### Written task
Please pick out and copy every line of the material below that contains the word "pixels", matching case exactly.

### Provided records
============================================================
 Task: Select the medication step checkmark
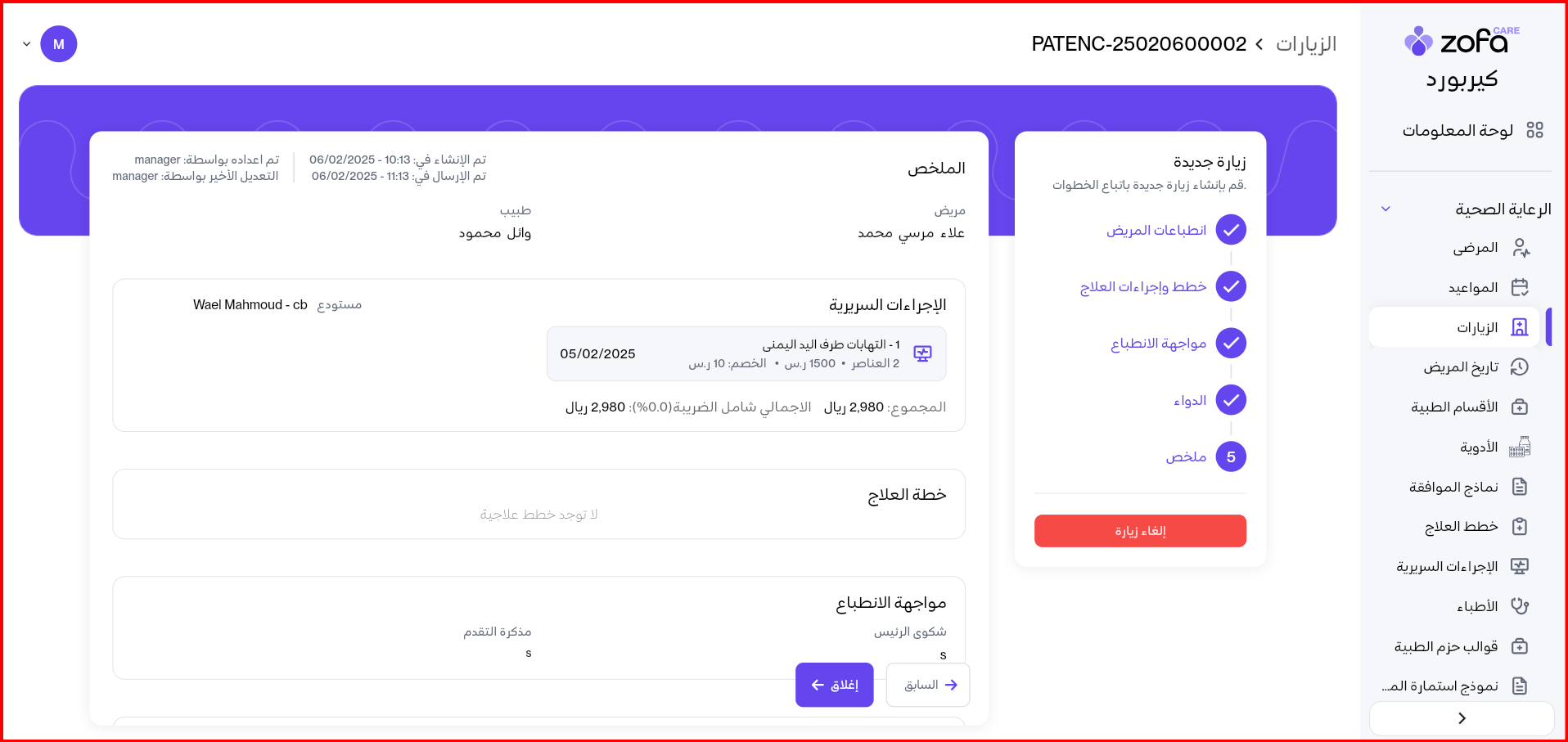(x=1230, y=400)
============================================================
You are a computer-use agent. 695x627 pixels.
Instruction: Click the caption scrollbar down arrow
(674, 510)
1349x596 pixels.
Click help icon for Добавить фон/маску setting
============================================================
### Solution for this exercise
You are a computer-use agent. 695x627 pixels.
1349x596 pixels.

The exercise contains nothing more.